** begin **

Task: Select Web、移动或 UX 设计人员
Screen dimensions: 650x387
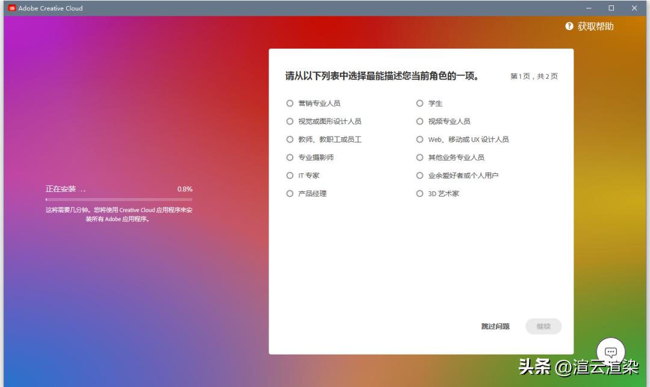Action: [419, 139]
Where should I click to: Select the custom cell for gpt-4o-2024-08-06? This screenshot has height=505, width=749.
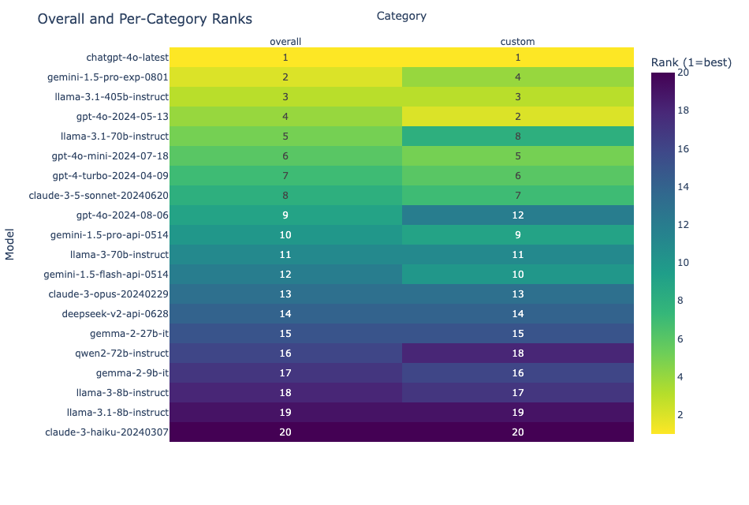pyautogui.click(x=517, y=215)
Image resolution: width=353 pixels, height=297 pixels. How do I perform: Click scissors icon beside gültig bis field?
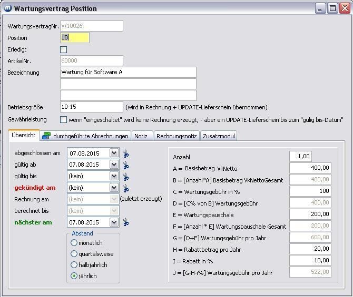point(126,176)
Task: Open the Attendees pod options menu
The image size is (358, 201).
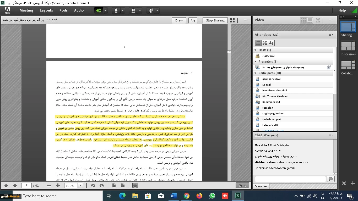Action: click(331, 35)
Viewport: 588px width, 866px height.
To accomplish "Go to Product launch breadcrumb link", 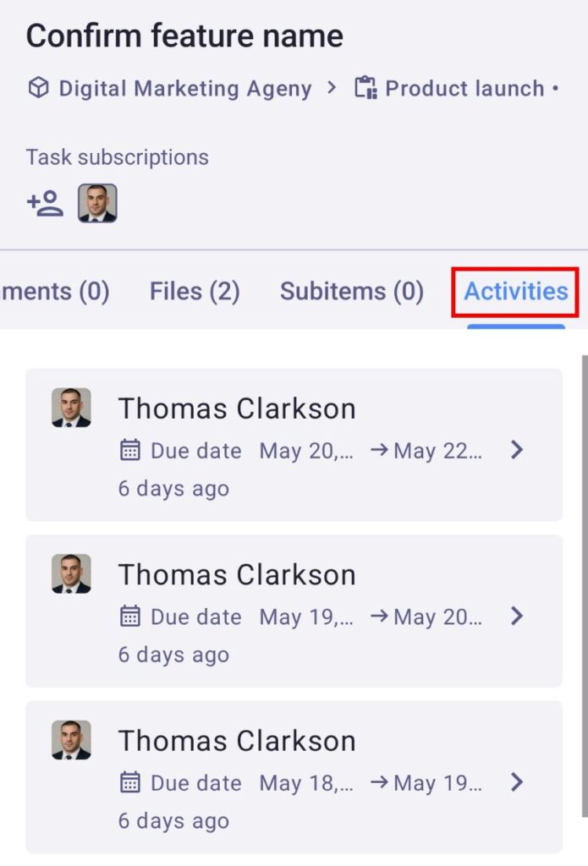I will pyautogui.click(x=464, y=88).
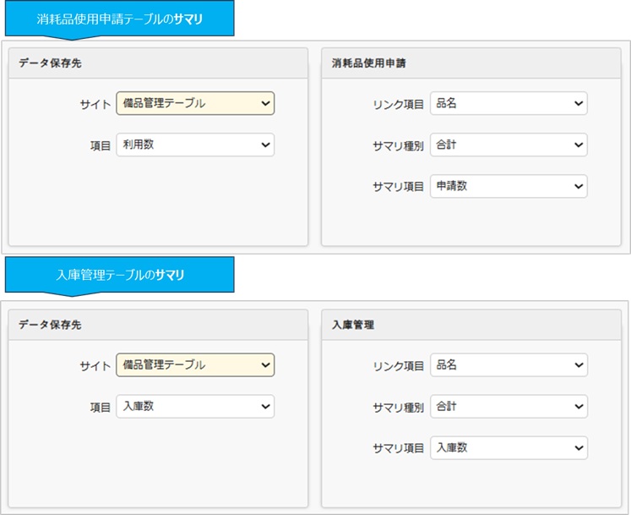Open the サマリ項目 dropdown showing 申請数
Viewport: 631px width, 515px height.
(x=509, y=186)
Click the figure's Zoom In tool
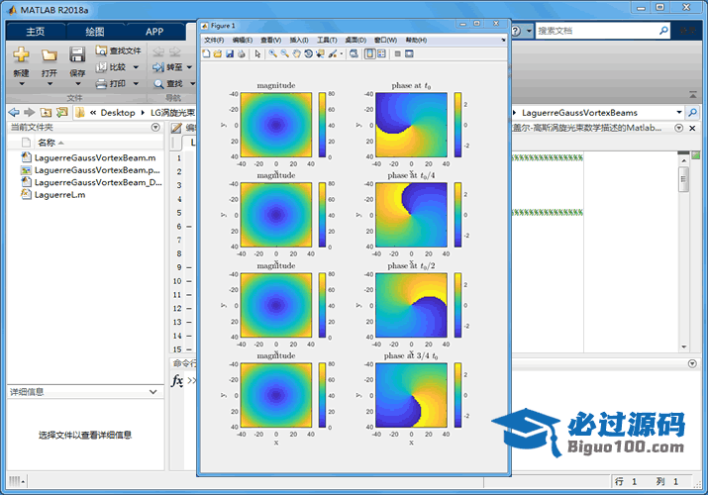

** end **

> **WRITTEN TASK**
Pull out every line of the material that contains the word "height", and copy each one in full.

> **SOLUTION TO THIS EXERCISE**
Where should I click to: Select the custom cell for gpt-4o-2024-08-06? This screenshot has height=505, width=749.
Image resolution: width=353 pixels, height=297 pixels. How do I perform: Click scissors icon beside gültig bis field?
Viewport: 588px width, 866px height.
Viewport: 631px width, 515px height.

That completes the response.